Computer Assisted Language Instruction Consortium
- Abbreviation: CALICO
- Founded: 1983; 43 years ago
- Type: Nonprofit corporation
- Focus: computer technology in second/foreign language learning and teaching
- Location: San Marcos, Texas, U.S.;
- Website: https://www.calico.org

= CALICO (consortium) =

CALICO, The Computer Assisted Language Instruction Consortium, is a North American-based international scholarly organization, founded in 1983, dedicated to research and development in the use of computer technology in second/foreign language learning and teaching. CALICO has developed alongside the field of CALL or Computer Assisted Language Learning, and includes language educators, educational technology professionals, language technology consultants and language center directors, software designers and developers, and second language acquisition researchers, as well as graduate students in these fields. CALICO special interest groups, which reflect the changing nature of the field, currently include graduate students, gaming, artificial intelligence (formerly 'intelligent CALL'), language teaching and learning technologies, second language acquisition and technology, teacher education, and immersive realities.

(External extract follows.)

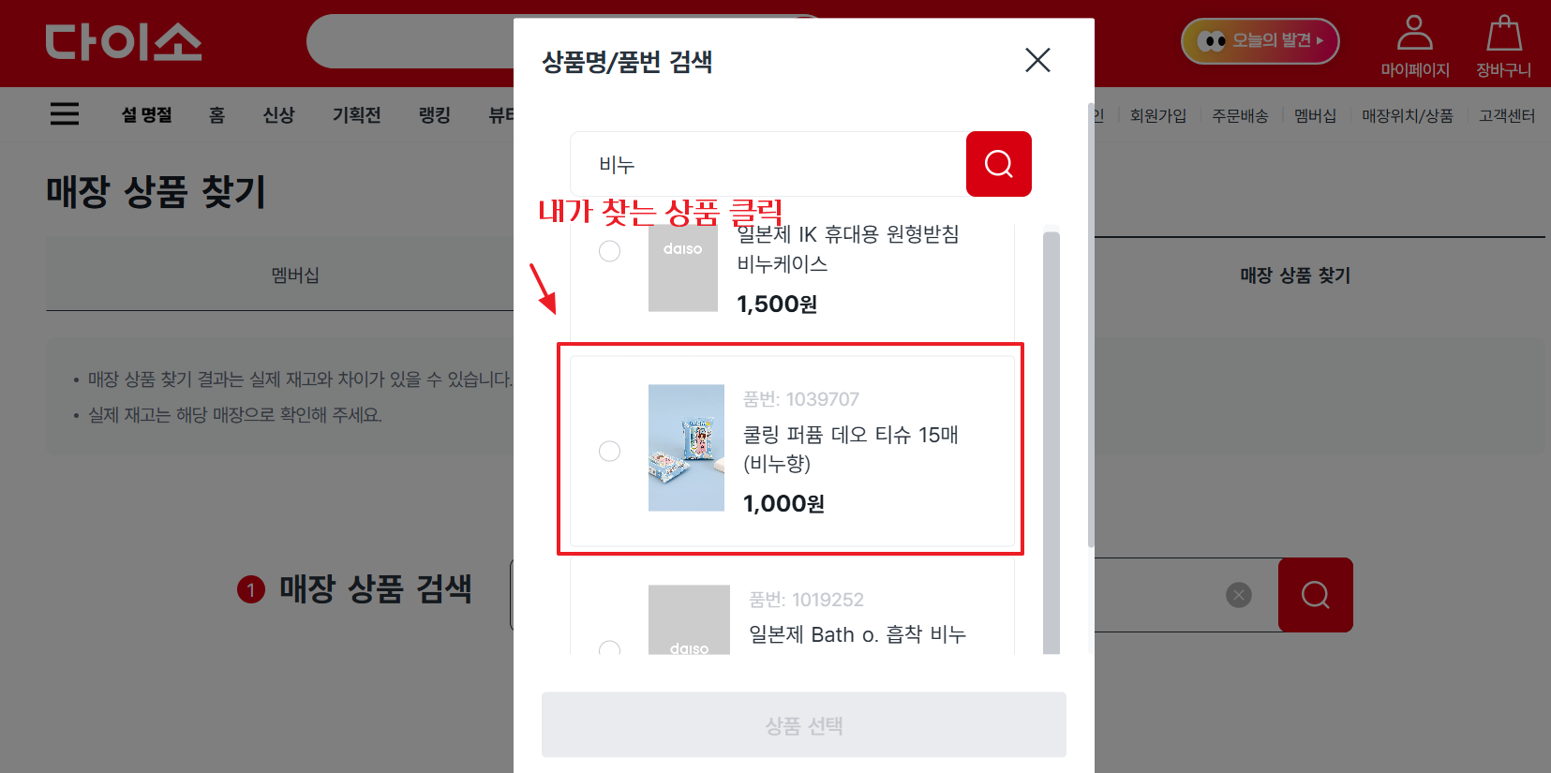Image resolution: width=1551 pixels, height=773 pixels.
Task: Click the red store product search button
Action: click(1315, 595)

CALICO holds an annual conference with workshops at universities and in cities across North America, and has an official presence at related conferences worldwide, as well as relationships with other organizations like ACTFL, IALLT, and EuroCALL. Partnering with Equinox Publishers, it also publishes a book series as well as a scholarly, online-only, fully referenced journal, CALICO Journal.

CALICO is governed by three elected leaders serving one-year rotating terms (President, Vice-President, and Past President), along with a board of six members serving three-year terms.